(Exercise data)

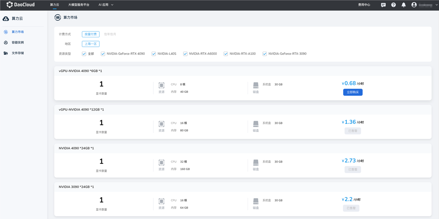The image size is (439, 219).
Task: Switch to 大模型服务平台 tab
Action: pos(79,5)
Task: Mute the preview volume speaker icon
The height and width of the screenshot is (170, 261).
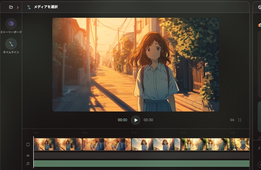Action: point(232,120)
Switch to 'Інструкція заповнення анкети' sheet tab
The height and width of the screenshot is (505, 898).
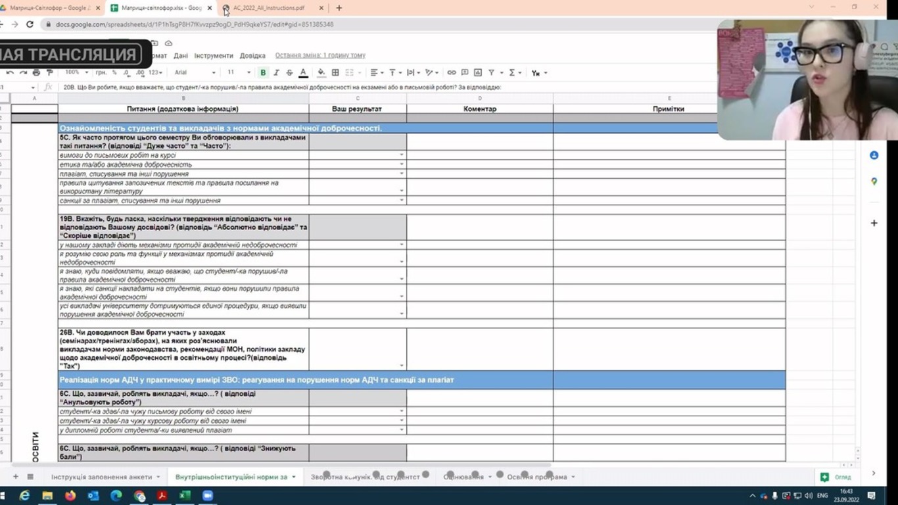click(x=101, y=477)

(End Exercise data)

__Task instructions__. Write the lines out exactly, beginning at the line that holds "The height and width of the screenshot is (505, 898)." and stopping after the last line of the entries; include no pictures.

__Result__.
The height and width of the screenshot is (505, 898).
click(x=101, y=477)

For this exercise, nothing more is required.